The House Committee on Oversight and Government Reform is investigating Paulson & Co.’s relationship with the Center for Responsible Lending, to which the firm donated $15 million in 2007 to help homeowners fight off foreclosure, but which may have helped the organization expand activities that could have enhanced the profits of Paulson's subprime bets.

The committee is investigating Paulson’s ties to the CRL, as it believes that the organization helped escalate the subprime mortgage debacle. In a May 26 letter to John Paulson (PDF of letter here), Darrell Issa (R –CA), the Congressional committee’s ranking member, requested that the firm deliver various documents relating to CRL by June 9.

"While Paulson & Co. has not been named in the SEC’s suit [against Goldman Sachs & Co.], it donated $15 million to the Center for Responsible Lending, an organization that was pushing for risky 'affordable’ mortgage lending while Paulson & Co. was simultaneously betting on a collapse in the housing market," said Issa in the letter. Issa said Paulson’s ties to the CRL "raises questions about the connections between organizations advocating for policies that caused the housing bubble and companies that were positioned to benefit from the bubble’s collapse."

The firm has denounced Issa’s letter and its allegations. "Paulson & Co’s’ donation was used exclusively to provide legal assistance to people facing foreclosure to help them stay in their homes," said a spokesman for the firm. Additionally, he said the program has provided legal aid to thousands of people facing foreclosure; that it has distributed $10 million to 34 legal services organizations in 30 states through multi-year grants; and that the CRL estimates more than 1,300 homes have been saved by its program.

"I don’t think the backlash will be significant, and I believe they’re perfectly innocent, but that means nothing in this day and age," said one institutional investor in Paulson. "They will be vilified—simply because they were winners."

The donation made Paulson the CRL’s largest single donor. At that time, Michael Waldorf, a senior vice president at Paulson & Co, said that the donation to CRL’s legal aid fund was intended to help homeowners who were being forced of out their homes and couldn’t afford lawyers. John Paulson addressed the donation in a late-2007 letter to investors, noting that he believed it was "important to help those who have suffered the most as a result of predatory subprime lending practices."

Issa believes the donations were not so straightforward.
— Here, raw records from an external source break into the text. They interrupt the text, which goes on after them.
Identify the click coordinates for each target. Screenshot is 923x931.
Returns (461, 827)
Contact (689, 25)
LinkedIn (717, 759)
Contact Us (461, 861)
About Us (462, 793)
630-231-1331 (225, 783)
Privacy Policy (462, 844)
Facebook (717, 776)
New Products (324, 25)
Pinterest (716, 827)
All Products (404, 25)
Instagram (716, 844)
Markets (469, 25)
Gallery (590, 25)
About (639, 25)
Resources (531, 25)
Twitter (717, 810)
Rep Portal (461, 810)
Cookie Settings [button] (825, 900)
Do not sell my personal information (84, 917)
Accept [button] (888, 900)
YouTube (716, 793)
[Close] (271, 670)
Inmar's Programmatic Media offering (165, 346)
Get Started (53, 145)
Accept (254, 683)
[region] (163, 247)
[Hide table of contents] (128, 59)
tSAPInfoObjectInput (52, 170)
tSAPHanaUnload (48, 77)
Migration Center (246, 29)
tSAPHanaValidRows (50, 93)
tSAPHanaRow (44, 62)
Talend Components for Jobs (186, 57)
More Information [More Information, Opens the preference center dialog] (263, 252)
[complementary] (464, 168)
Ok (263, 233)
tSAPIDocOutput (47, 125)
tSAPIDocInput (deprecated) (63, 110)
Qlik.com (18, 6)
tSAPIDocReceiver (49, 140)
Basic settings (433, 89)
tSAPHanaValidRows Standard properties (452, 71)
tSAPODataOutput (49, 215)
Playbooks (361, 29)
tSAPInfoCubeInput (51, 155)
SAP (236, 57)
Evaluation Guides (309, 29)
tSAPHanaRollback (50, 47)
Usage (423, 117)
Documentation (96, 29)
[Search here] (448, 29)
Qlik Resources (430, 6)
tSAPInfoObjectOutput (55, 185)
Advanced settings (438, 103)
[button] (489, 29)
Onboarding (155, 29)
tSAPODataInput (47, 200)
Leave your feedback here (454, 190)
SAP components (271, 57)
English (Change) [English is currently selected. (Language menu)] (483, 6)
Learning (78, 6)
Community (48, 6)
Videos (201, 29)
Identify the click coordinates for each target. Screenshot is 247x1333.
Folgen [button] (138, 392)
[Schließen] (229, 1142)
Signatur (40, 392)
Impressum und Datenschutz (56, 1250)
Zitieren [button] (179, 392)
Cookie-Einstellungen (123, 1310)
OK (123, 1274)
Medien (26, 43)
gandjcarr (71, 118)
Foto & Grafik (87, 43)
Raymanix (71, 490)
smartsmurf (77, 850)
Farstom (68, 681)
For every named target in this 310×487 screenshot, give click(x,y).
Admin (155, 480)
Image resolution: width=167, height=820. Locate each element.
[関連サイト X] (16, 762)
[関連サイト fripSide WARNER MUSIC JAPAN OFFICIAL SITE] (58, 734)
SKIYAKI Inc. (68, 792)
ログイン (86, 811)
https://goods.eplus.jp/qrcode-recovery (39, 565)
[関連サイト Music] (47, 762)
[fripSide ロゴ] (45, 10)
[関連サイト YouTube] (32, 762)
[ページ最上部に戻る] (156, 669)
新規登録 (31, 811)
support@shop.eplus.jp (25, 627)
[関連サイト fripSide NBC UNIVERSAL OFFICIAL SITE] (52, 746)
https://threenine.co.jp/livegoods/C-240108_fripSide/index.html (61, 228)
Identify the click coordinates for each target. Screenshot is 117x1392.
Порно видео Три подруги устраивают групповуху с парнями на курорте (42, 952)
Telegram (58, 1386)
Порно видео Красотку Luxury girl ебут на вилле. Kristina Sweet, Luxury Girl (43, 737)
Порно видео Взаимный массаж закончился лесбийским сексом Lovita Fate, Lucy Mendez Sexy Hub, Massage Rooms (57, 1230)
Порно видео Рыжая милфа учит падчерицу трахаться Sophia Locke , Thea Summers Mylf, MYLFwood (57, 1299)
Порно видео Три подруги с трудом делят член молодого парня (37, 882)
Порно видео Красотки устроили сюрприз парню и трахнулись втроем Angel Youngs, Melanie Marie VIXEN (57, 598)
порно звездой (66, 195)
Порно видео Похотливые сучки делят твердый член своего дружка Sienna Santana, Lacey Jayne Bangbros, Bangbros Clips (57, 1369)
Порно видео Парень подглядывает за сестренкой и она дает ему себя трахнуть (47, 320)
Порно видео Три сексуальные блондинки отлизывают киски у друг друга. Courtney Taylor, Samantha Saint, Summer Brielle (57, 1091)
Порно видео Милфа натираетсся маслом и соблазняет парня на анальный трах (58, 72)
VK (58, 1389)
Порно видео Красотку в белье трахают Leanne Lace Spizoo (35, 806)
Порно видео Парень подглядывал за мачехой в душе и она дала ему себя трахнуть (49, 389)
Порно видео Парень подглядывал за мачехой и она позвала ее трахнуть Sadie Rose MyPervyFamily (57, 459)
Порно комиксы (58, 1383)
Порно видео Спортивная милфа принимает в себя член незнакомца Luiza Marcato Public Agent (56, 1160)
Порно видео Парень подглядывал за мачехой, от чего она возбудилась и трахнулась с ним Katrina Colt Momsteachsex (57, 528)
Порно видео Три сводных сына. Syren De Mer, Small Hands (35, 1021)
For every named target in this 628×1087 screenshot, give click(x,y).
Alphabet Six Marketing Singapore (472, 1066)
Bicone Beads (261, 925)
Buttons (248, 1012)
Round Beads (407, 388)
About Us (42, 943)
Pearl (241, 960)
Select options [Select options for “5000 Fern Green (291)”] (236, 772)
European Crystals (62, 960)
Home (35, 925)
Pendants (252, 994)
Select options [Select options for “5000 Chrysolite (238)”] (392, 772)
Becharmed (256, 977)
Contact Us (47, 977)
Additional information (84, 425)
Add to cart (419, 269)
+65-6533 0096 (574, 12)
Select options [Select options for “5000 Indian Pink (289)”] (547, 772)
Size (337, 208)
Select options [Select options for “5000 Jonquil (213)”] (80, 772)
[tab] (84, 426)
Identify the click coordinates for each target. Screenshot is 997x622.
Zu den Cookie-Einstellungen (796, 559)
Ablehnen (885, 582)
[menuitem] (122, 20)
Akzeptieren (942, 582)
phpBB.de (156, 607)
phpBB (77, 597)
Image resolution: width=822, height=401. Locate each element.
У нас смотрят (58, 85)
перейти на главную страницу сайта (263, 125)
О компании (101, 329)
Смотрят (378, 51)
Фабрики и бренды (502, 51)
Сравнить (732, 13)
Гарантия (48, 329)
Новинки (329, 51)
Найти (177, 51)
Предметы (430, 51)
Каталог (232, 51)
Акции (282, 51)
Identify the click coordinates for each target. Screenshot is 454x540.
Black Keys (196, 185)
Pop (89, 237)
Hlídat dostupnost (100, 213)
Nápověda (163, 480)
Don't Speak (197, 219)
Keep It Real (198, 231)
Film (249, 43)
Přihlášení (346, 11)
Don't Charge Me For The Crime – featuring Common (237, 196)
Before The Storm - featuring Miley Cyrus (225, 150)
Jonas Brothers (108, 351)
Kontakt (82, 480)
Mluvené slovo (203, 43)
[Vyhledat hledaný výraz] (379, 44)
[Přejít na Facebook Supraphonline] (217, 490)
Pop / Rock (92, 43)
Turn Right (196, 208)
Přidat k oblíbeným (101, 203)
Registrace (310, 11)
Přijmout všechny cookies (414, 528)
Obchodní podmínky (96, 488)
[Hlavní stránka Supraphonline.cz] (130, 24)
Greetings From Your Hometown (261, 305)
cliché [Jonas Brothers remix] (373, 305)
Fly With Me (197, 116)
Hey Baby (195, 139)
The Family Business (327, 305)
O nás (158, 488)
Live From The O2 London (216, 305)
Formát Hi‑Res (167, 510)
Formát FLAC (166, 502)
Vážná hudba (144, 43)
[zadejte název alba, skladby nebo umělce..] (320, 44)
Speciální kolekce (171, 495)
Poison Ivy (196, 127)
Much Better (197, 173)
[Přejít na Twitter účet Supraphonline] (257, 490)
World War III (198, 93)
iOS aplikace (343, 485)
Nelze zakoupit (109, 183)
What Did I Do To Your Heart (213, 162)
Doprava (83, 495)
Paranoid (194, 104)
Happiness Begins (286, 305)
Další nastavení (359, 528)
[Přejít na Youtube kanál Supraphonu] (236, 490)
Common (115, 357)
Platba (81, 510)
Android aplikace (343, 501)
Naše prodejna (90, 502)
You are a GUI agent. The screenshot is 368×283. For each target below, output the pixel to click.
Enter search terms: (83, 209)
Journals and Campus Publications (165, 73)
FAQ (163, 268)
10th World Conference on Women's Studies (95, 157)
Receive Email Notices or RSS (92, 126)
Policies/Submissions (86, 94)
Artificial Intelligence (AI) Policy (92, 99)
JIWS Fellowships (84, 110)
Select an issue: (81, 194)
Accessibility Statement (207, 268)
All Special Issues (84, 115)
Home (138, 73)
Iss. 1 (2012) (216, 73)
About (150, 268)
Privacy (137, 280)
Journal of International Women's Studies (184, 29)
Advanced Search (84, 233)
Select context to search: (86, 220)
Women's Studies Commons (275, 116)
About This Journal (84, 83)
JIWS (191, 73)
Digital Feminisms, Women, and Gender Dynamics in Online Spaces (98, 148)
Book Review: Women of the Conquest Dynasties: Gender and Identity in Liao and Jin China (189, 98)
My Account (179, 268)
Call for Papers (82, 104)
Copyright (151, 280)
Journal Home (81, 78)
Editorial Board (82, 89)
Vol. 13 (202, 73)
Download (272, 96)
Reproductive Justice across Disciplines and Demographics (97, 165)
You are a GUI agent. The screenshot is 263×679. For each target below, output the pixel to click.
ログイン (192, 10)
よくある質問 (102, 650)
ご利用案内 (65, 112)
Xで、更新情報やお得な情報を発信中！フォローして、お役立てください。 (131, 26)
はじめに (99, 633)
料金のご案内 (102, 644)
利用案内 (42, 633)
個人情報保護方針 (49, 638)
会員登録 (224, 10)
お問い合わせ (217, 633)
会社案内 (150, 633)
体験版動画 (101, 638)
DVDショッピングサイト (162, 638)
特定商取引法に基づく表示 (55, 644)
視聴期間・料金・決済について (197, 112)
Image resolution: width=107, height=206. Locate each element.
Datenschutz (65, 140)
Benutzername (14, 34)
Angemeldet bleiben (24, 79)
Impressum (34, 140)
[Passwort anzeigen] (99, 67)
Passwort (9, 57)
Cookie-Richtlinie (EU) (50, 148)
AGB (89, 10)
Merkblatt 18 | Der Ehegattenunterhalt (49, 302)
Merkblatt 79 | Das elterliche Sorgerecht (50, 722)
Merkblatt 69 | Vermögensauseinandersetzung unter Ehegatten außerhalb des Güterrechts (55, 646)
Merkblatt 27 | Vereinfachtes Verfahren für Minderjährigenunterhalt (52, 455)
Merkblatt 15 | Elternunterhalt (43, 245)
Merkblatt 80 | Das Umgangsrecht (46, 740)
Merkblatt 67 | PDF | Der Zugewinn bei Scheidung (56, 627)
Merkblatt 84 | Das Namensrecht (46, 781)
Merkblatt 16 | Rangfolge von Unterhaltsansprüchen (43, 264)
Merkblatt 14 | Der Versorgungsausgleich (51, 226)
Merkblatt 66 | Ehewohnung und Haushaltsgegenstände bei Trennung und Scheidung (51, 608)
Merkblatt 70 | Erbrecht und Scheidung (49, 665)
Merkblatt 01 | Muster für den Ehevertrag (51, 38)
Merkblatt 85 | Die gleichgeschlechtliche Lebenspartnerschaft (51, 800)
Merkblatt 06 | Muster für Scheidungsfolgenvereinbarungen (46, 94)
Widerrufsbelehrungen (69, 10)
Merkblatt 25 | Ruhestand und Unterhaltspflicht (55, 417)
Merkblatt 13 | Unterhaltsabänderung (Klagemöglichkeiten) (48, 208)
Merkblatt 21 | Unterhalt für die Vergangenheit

He specifically takes issue with the fact that Paulson’s donation helped bolster the CRL’s revenues by nearly 250% in 2007. "According to reports, CRL was involved in a strategy to 'shake down and harass banks into making bad loans to unqualified buyers,’" Issa said in the letter, noting that many of the loans made by CRL affiliate Self Help Credit Union wound up on the books of Fannie Mae and Freddie Mac, which cost taxpayers billions of dollars when those organizations ultimately collapsed.

According to Issa, Paulson’s donation also enabled CRL to step up its lobbying for Congress to approve legislation that would have enabled bankruptcy judges to write down the principal of mortgages facing foreclosure, thereby feeding the payout on Paulson’s short position on the housing market. "The American people have the right to know the true impact of Paulson & Co.’s donation to CRL on CRL’s ability to push for the kind of mortgages that precipitated the financial crisis," said Issa.